## [GOAL]
Turn the data lines between the line holding "Click the Search clients input field" and the line holding "Action: click(499, 371)", inclusive, into a Markdown table with the columns Row and Line, skipping blank lines. Give each line its own row, numbered in the Row column.

===============

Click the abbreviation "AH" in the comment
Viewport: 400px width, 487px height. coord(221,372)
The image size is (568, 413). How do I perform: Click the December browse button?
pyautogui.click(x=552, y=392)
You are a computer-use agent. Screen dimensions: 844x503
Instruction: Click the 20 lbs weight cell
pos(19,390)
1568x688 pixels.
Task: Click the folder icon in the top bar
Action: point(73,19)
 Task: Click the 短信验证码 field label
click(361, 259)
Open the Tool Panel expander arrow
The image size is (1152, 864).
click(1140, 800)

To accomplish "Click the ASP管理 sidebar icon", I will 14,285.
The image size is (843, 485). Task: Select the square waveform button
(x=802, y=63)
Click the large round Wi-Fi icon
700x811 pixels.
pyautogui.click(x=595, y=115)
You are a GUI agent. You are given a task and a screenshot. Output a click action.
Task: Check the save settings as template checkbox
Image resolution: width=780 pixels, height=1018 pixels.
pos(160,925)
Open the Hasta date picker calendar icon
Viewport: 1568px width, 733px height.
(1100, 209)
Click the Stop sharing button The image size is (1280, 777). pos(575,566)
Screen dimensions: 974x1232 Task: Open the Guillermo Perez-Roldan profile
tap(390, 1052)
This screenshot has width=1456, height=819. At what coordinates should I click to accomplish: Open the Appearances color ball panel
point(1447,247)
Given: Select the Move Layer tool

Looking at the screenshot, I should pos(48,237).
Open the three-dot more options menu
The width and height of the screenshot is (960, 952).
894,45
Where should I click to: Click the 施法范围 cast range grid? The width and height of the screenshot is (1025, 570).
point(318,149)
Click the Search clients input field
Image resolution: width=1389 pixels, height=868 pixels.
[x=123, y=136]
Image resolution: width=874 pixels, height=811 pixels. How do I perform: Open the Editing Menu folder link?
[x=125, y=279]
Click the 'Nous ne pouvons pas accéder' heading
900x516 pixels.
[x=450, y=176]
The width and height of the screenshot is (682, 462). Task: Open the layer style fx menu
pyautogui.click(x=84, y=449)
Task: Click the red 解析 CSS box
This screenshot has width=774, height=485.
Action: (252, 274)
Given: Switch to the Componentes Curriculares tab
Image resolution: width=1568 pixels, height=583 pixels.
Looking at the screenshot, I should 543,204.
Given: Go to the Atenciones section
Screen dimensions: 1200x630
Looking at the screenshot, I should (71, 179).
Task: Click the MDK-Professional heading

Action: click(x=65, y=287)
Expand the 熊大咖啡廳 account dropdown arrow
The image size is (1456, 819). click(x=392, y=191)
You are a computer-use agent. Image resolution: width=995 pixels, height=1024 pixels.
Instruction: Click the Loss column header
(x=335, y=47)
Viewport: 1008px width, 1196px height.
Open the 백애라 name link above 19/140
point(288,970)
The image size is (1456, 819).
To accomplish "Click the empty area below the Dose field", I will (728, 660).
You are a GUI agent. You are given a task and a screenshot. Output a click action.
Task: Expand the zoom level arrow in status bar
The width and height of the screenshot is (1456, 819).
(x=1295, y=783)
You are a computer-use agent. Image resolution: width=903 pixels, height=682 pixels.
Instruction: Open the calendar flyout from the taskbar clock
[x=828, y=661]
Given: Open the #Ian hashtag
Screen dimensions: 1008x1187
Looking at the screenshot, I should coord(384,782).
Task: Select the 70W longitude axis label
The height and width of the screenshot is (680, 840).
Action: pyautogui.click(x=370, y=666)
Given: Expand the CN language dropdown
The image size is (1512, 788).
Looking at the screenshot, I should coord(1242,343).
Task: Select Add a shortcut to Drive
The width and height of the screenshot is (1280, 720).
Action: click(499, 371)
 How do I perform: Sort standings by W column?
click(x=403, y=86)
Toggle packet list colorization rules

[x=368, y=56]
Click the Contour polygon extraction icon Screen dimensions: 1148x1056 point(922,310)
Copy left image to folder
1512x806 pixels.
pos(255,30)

===============

## [ANSWER TO THIS TASK]
| Row | Line |
|---|---|
| 1 | Click the Search clients input field |
| 2 | Image resolution: width=1389 pixels, height=868 pixels. |
| 3 | [x=123, y=136] |
| 4 | Image resolution: width=874 pixels, height=811 pixels. How do I perform: Open the Editing Menu folder link? |
| 5 | [x=125, y=279] |
| 6 | Click the 'Nous ne pouvons pas accéder' heading |
| 7 | 900x516 pixels. |
| 8 | [x=450, y=176] |
| 9 | The width and height of the screenshot is (682, 462). Task: Open the layer style fx menu |
| 10 | pyautogui.click(x=84, y=449) |
| 11 | Task: Click the red 解析 CSS box |
| 12 | This screenshot has width=774, height=485. |
| 13 | Action: (252, 274) |
| 14 | Given: Switch to the Componentes Curriculares tab |
| 15 | Image resolution: width=1568 pixels, height=583 pixels. |
| 16 | Looking at the screenshot, I should 543,204. |
| 17 | Given: Go to the Atenciones section |
| 18 | Screen dimensions: 1200x630 |
| 19 | Looking at the screenshot, I should (71, 179). |
| 20 | Task: Click the MDK-Professional heading |
| 21 | Action: click(x=65, y=287) |
| 22 | Expand the 熊大咖啡廳 account dropdown arrow |
| 23 | The image size is (1456, 819). click(x=392, y=191) |
| 24 | You are a computer-use agent. Image resolution: width=995 pixels, height=1024 pixels. |
| 25 | Instruction: Click the Loss column header |
| 26 | (x=335, y=47) |
| 27 | Viewport: 1008px width, 1196px height. |
| 28 | Open the 백애라 name link above 19/140 |
| 29 | point(288,970) |
| 30 | The image size is (1456, 819). |
| 31 | To accomplish "Click the empty area below the Dose field", I will (728, 660). |
| 32 | You are a GUI agent. You are given a task and a screenshot. Output a click action. |
| 33 | Task: Expand the zoom level arrow in status bar |
| 34 | The width and height of the screenshot is (1456, 819). |
| 35 | (x=1295, y=783) |
| 36 | You are a computer-use agent. Image resolution: width=903 pixels, height=682 pixels. |
| 37 | Instruction: Open the calendar flyout from the taskbar clock |
| 38 | [x=828, y=661] |
| 39 | Given: Open the #Ian hashtag |
| 40 | Screen dimensions: 1008x1187 |
| 41 | Looking at the screenshot, I should coord(384,782). |
| 42 | Task: Select the 70W longitude axis label |
| 43 | The height and width of the screenshot is (680, 840). |
| 44 | Action: pyautogui.click(x=370, y=666) |
| 45 | Given: Expand the CN language dropdown |
| 46 | The image size is (1512, 788). |
| 47 | Looking at the screenshot, I should coord(1242,343). |
| 48 | Task: Select Add a shortcut to Drive |
| 49 | The width and height of the screenshot is (1280, 720). |
| 50 | Action: click(499, 371) |